The data, obtained through freedom of information (FOI) requests by the Guardian newspaper, was collated by the Department for Education's school condition data collection programme, which was launched in 2017.

Information was released for 21,796 schools, of which 1,313 had elements that were given the lowest possible condition rating, defined as a "life expired and/or serious risk of imminent failure", the newspaper reported.

It said 705 schools had more than two elements given the worst condition rating, while 69 had more than 10.

Meanwhile, in a survey by the NEU teaching union – published in November – 47 per cent of 670 members said their school or college buildings were "not fit for purpose".

A further 21 per cent said parts or all of their buildings had been closed due to disrepair over the past five years, according to the NEU.

FOI data further revealed that 2,939 schools did not have an asbestos management plan, 2,717 did not have a fire risk assessment, 2,215 were lacking a gas safety test report and 2,098 did not have an electrical test certificate.

The Department for Education toldThe Guardian that in some cases the documentation could have been held off-site by multi-academy trusts managing the schools.

Kevin Courtney, NEU's joint general secretary, said: "It makes no sense for important practical documents, required by law, not to be held on the premises of a school or college.

"The reason the government gives – that they may be held by a multi-academy trust – would be laughable if it weren't so serious. If they are missing, how can the risk be safely managed?"

Responding to the findings, schools minister Nick Gibb said: "The Conservative government provides money annually to improve the condition of school buildings.

"In this academic year, over £1 billion has been made available. We also recently announced a £400 million fund for schools to improve their buildings."

_Challenge a_
According to the article on school building conditions, how many schools had more than 10 elements given the worst condition rating?

_Given data_

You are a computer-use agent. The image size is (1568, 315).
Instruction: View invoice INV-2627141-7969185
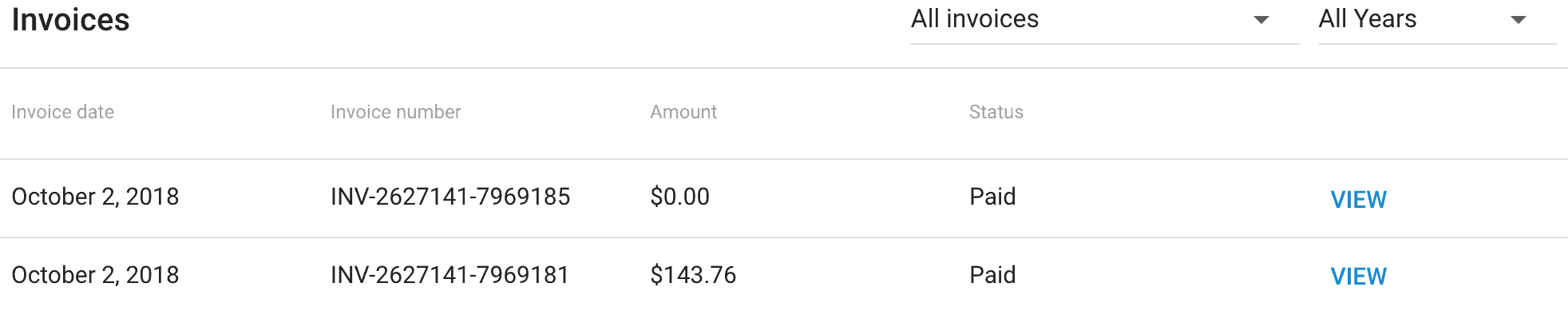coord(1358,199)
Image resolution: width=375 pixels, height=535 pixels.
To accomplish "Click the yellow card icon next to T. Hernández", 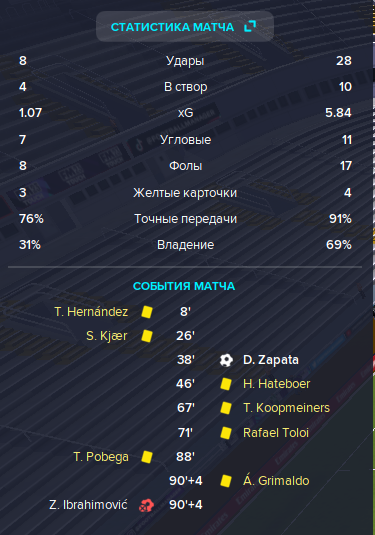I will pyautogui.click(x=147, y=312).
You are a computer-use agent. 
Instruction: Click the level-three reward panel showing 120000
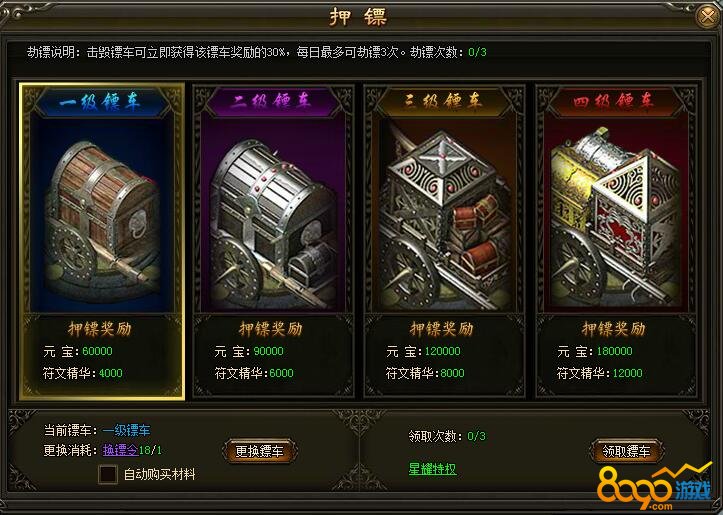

_Challenge b_
Please rescale the listing starting at its first line and ending at the line that contains "coord(1358,199)", writing those lines out again with the requests included. Multiply each coordinate in the answers by 0.8, round to whole numbers with halves going up, and leave the pictures out.

_Right answer a_
69

_Right answer b_
You are a computer-use agent. The image size is (1568, 315).
Instruction: View invoice INV-2627141-7969185
coord(1086,159)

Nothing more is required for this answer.